ELSS (Equity Linked Savings Scheme) funds are tax-saving mutual funds that must invest at least 80% of their assets in equity and related securities. These funds allow for a tax deduction of up to Rs 1.5 lakh under Section 80C of the Income Tax Act, 1961. By investing in ELSS, you can save up to Rs 46,800 annually if you’re in the highest tax bracket, offering the benefits of both capital growth and tax savings.
Here are some tips for choosing the right ELSS tax-saving mutual funds:
Avoid Chasing Top Performers
It’s tempting to go for mutual funds that are performing well, but decisions based solely on annual returns can be misleading, as there’s no guarantee of future results. A fund doing exceptionally well today may not perform the same way next quarter. Rather than focusing on recent returns, assess the fund’s performance over multiple time frames.

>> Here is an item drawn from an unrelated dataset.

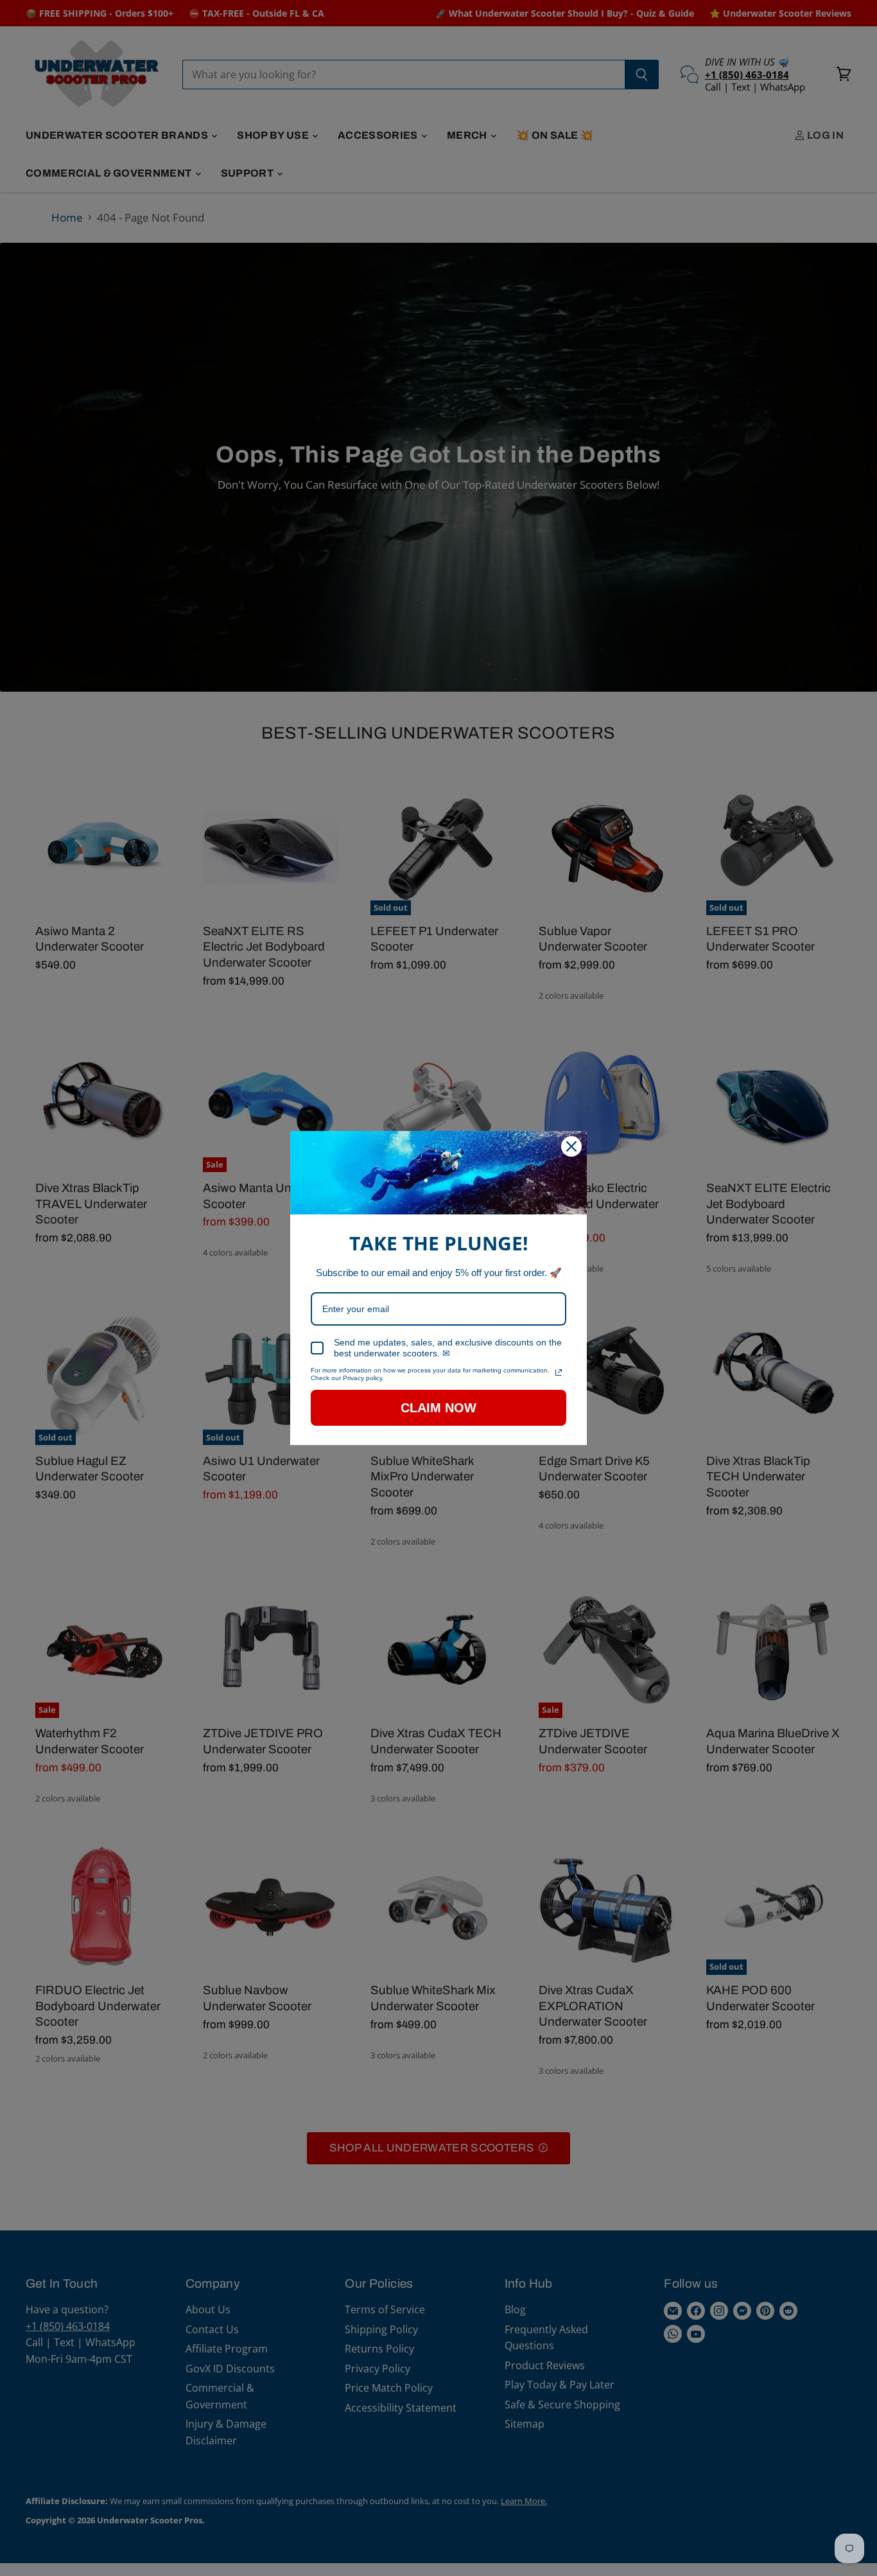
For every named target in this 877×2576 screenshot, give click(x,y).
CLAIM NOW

Evaluate the Risk-Return Ratio
Usually, higher risk comes with the potential for higher returns. Before investing in ELSS funds, consider their risk-return potential. The Sharpe Ratio can help determine this by showing the returns a scheme generates for the extra risk taken.
Examine the Fund’s Composition
The composition of a fund indicates the types of assets or securities it holds. A diversified equity fund like an ELSS should invest in various securities across different market caps and industries. Remember, you can’t entirely eliminate market risks with mutual funds, especially equity-based ones. No two ELSS funds have the same composition. If you’re aiming for high returns and willing to take on more risk, opt for funds with a higher allocation in small-cap funds. Conversely, if you prefer lower risk, consider funds primarily investing in large-cap stocks.
It’s always wise to thoroughly evaluate a mutual fund before investing to avoid poor decisions. Make sure your investments align with your time horizon, risk tolerance, and financial goals. Happy investing!